- _Prompt_:
Each entry below should be retyped exactly, with nothing omitted.

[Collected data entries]
-=-=-
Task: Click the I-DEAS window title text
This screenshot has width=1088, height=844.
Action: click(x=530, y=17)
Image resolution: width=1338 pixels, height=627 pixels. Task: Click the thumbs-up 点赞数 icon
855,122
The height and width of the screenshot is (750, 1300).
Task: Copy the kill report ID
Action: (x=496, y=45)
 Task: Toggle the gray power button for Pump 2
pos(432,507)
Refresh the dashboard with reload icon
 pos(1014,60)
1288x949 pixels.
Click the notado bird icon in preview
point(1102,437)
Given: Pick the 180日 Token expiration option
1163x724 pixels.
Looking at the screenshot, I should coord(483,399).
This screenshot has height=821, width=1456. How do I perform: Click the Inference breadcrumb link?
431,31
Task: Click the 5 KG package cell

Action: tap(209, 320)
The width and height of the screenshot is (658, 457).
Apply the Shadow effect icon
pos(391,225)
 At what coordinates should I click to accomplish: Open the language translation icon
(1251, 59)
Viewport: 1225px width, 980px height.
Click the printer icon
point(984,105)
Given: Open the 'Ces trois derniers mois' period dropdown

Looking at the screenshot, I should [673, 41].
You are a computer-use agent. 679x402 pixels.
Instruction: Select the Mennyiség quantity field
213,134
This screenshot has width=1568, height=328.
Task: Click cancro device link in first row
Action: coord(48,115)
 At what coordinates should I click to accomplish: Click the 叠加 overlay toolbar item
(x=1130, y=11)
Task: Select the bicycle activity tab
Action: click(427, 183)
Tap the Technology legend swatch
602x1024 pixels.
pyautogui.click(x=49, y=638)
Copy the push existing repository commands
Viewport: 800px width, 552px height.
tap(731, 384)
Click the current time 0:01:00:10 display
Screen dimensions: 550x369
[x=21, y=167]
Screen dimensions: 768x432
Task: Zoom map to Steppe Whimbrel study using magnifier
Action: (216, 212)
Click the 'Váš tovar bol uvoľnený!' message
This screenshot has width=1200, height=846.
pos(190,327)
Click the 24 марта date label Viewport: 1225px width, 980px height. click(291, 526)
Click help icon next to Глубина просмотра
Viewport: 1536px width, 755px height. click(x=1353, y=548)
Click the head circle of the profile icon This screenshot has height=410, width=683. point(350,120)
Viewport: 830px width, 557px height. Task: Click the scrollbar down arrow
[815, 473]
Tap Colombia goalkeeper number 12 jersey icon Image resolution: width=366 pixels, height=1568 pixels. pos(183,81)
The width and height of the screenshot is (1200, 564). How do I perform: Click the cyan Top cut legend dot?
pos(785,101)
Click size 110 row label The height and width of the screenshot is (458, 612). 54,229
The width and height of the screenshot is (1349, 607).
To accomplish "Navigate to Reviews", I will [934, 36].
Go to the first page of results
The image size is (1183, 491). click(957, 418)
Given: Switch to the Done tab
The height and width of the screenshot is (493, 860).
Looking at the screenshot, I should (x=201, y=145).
-=-=-
- _Task answer_:
Task: Click the I-DEAS window title text
This screenshot has width=1088, height=844.
Action: click(x=530, y=17)
Image resolution: width=1338 pixels, height=627 pixels. Task: Click the thumbs-up 点赞数 icon
855,122
The height and width of the screenshot is (750, 1300).
Task: Copy the kill report ID
Action: (x=496, y=45)
 Task: Toggle the gray power button for Pump 2
pos(432,507)
Refresh the dashboard with reload icon
 pos(1014,60)
1288x949 pixels.
Click the notado bird icon in preview
point(1102,437)
Given: Pick the 180日 Token expiration option
1163x724 pixels.
Looking at the screenshot, I should coord(483,399).
This screenshot has height=821, width=1456. How do I perform: Click the Inference breadcrumb link?
431,31
Task: Click the 5 KG package cell

Action: tap(209, 320)
The width and height of the screenshot is (658, 457).
Apply the Shadow effect icon
pos(391,225)
 At what coordinates should I click to accomplish: Open the language translation icon
(1251, 59)
Viewport: 1225px width, 980px height.
Click the printer icon
point(984,105)
Given: Open the 'Ces trois derniers mois' period dropdown

Looking at the screenshot, I should [673, 41].
You are a computer-use agent. 679x402 pixels.
Instruction: Select the Mennyiség quantity field
213,134
This screenshot has width=1568, height=328.
Task: Click cancro device link in first row
Action: coord(48,115)
 At what coordinates should I click to accomplish: Click the 叠加 overlay toolbar item
(x=1130, y=11)
Task: Select the bicycle activity tab
Action: click(427, 183)
Tap the Technology legend swatch
602x1024 pixels.
pyautogui.click(x=49, y=638)
Copy the push existing repository commands
Viewport: 800px width, 552px height.
tap(731, 384)
Click the current time 0:01:00:10 display
Screen dimensions: 550x369
[x=21, y=167]
Screen dimensions: 768x432
Task: Zoom map to Steppe Whimbrel study using magnifier
Action: (216, 212)
Click the 'Váš tovar bol uvoľnený!' message
This screenshot has width=1200, height=846.
pos(190,327)
Click the 24 марта date label Viewport: 1225px width, 980px height. click(291, 526)
Click help icon next to Глубина просмотра
Viewport: 1536px width, 755px height. click(x=1353, y=548)
Click the head circle of the profile icon This screenshot has height=410, width=683. point(350,120)
Viewport: 830px width, 557px height. Task: Click the scrollbar down arrow
[815, 473]
Tap Colombia goalkeeper number 12 jersey icon Image resolution: width=366 pixels, height=1568 pixels. pos(183,81)
The width and height of the screenshot is (1200, 564). How do I perform: Click the cyan Top cut legend dot?
pos(785,101)
Click size 110 row label The height and width of the screenshot is (458, 612). 54,229
The width and height of the screenshot is (1349, 607).
To accomplish "Navigate to Reviews", I will [934, 36].
Go to the first page of results
The image size is (1183, 491). click(957, 418)
Given: Switch to the Done tab
The height and width of the screenshot is (493, 860).
Looking at the screenshot, I should (x=201, y=145).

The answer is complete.